The irony is that much of the new video analytics, if deployed judiciously and configured correctly, should reduce false alerts in monitoring centres considerably. More than that, they should help you detect threats that you’d otherwise miss, as well as tighten security and offer multiple non-security operational benefits.


As new cyber threats increase, the stakes associated with cyber breaches and the dangers of GDPR non-compliance are pushing visibility on risk exposures in these areas right up to board level. In reaching the attention of the board, we also found there was a growing propensity for larger companies to outsource the monitoring and management of video surveillance systems to manage those risks better.

Our study found that 29 per cent of medium and large-sized businesses have already fully outsourced CCTV monitoring and management and one in 10 companies now have a declared policy of working with an external partner in this area. Here too, FM providers have an opportunity to lead these discussions going on at the highest levels of their customer-base.

It’s clear there is a huge opportunity to deliver additional value for FM security providers from helping their customers to upgrade and manage their CCTV systems.

We specifically asked what were the top three skills which businesses were looking for from any outsourced security provider today? The answer in order came:

  • 43 per cent demand 24/7/365 helpdesk facility to support CCTV systems
  • 38 per cent would select an outsourced partner based on evidence of CCTV & network video surveillance capabilities and pedigree
  • 32 per cent want to see Cloud CCTV migration knowledge and experience.
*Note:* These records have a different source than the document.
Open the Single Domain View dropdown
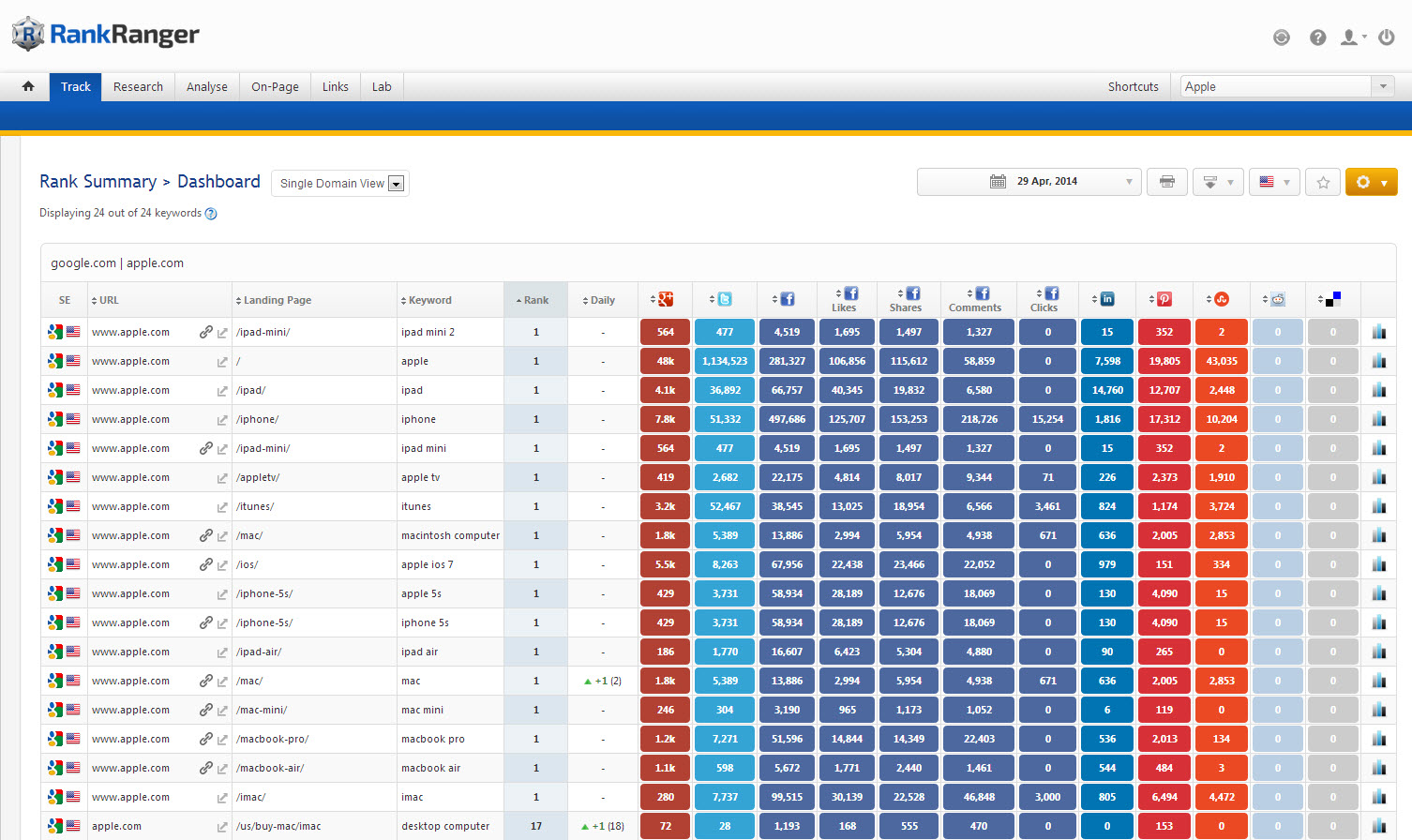The width and height of the screenshot is (1412, 840). pos(340,184)
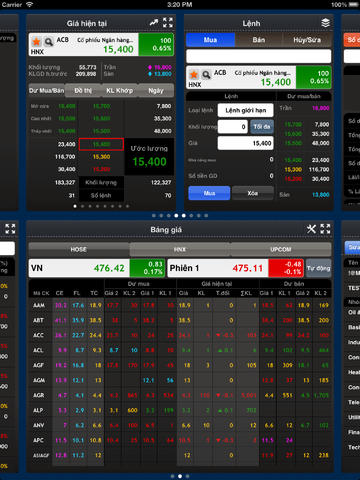Switch to the Bán tab
This screenshot has height=480, width=360.
(259, 40)
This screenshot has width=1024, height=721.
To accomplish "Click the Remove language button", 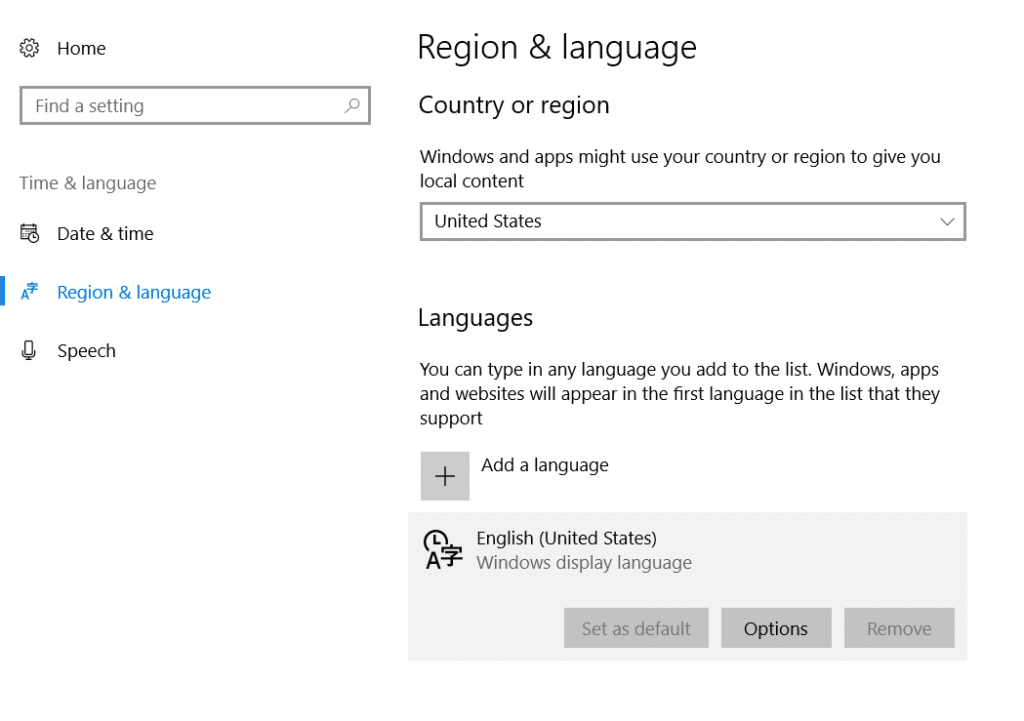I will 898,628.
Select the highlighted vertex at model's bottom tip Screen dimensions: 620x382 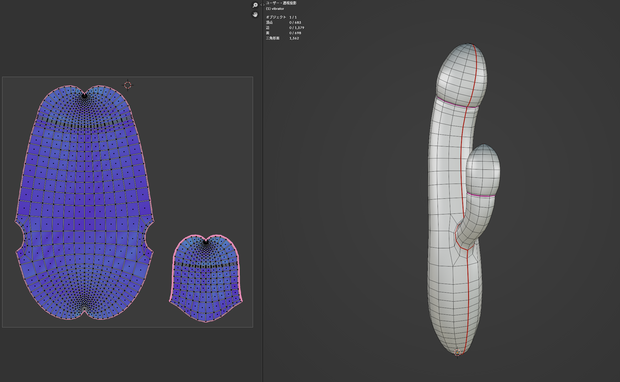point(457,352)
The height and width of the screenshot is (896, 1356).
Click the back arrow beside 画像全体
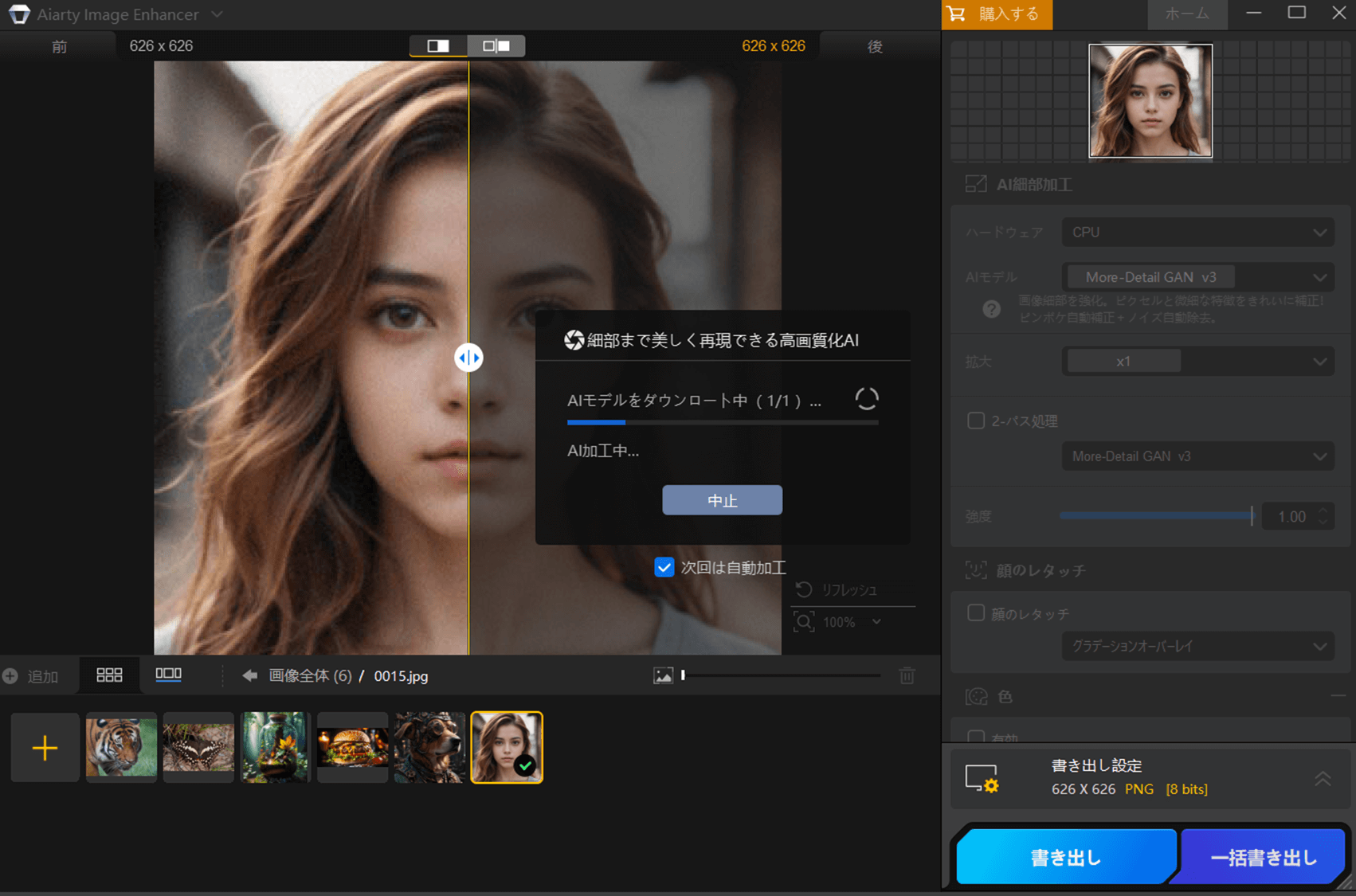click(x=250, y=675)
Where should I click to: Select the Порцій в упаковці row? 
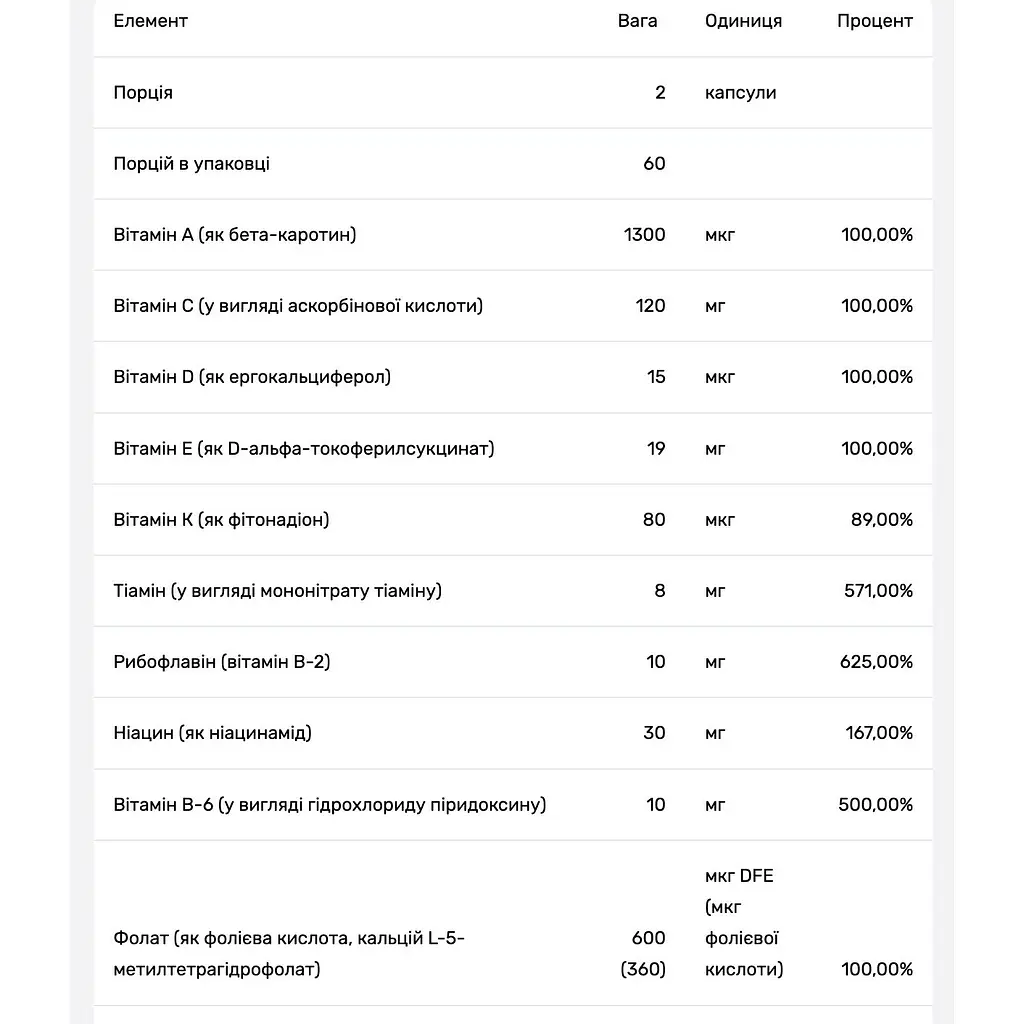[513, 163]
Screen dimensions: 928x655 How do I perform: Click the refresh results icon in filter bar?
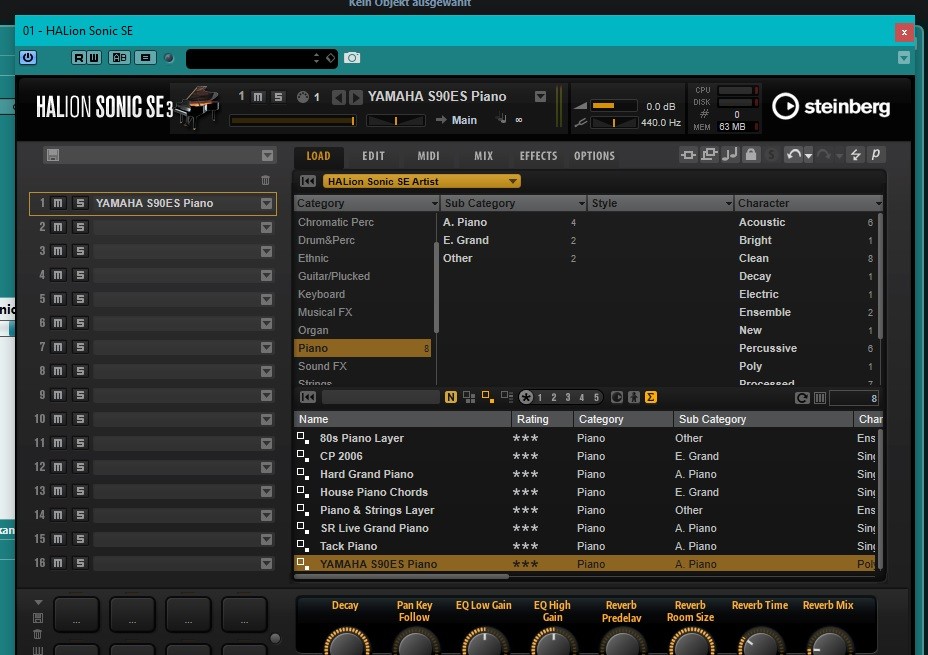(x=801, y=398)
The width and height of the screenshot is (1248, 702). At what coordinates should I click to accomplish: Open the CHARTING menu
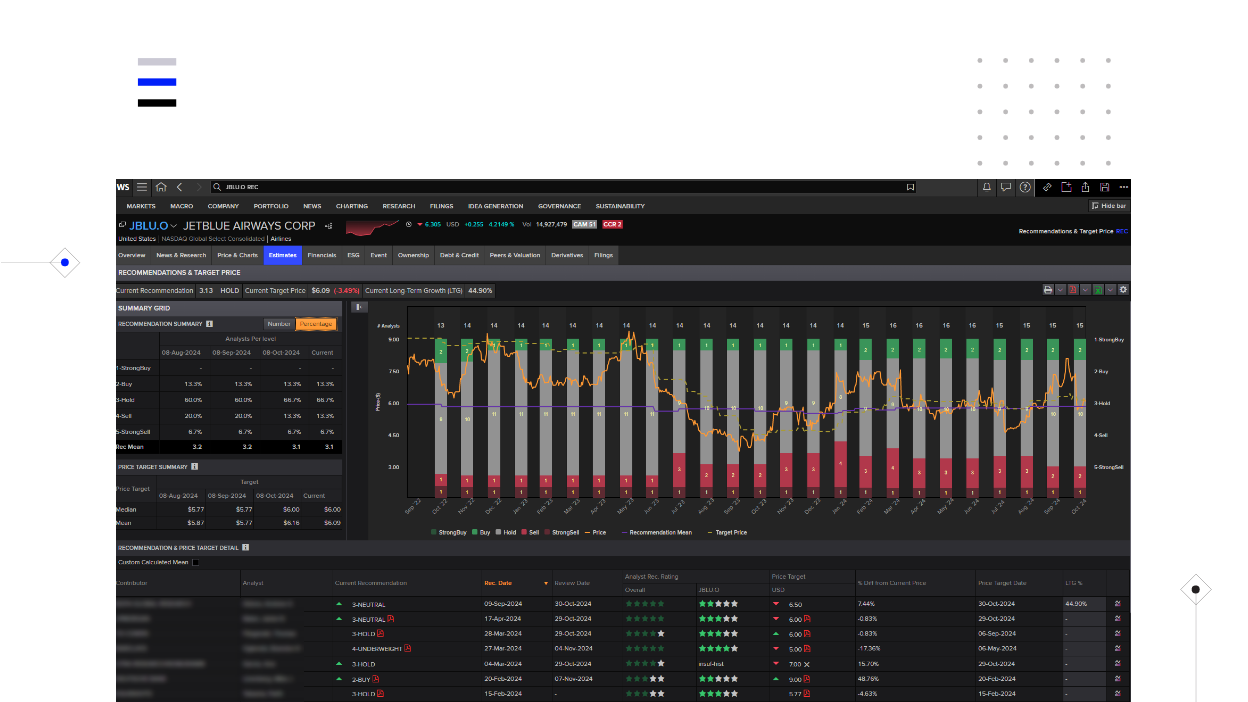(x=352, y=206)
Finally, it’s clear from our findings that strong abilities in helping them to deploy video analytics offerings to reduce false alerts, increase efficiencies, and unlock new capabilities is rapidly becoming the 4th key criteria for selection.


What’s also noticeable is that firms which have retained CCTV system management in-house are not deploying major video analytics in their security systems as quickly as those with an outside expert on board.

For example, 62 per cent of firms with external support had successfully deployed ANPR (Automatic Number Plate Recognition) across their CCTV system, whereas that number was much lower at 48 per cent ANPR analytics adoption for in-house managed systems.

Adoption of Optical Character Recognition (OCR) video analytics, often used to track deliveries and goods pallet movements in and out of warehouses, is deployed in 62 per cent of firms where an outsourced security partner is on board and only in 41 per cent of firms which still run all security systems in-house.

Many CCTV systems operating inside commercial premises are ripe for major upgrades over the next few years, offering a huge opportunity to add value by making systems improvements that deliver new business intelligence and an array of operational benefits.

The survey confirms the importance of outsourcing to the experts in order to ensure a successful CCTV System upgrade.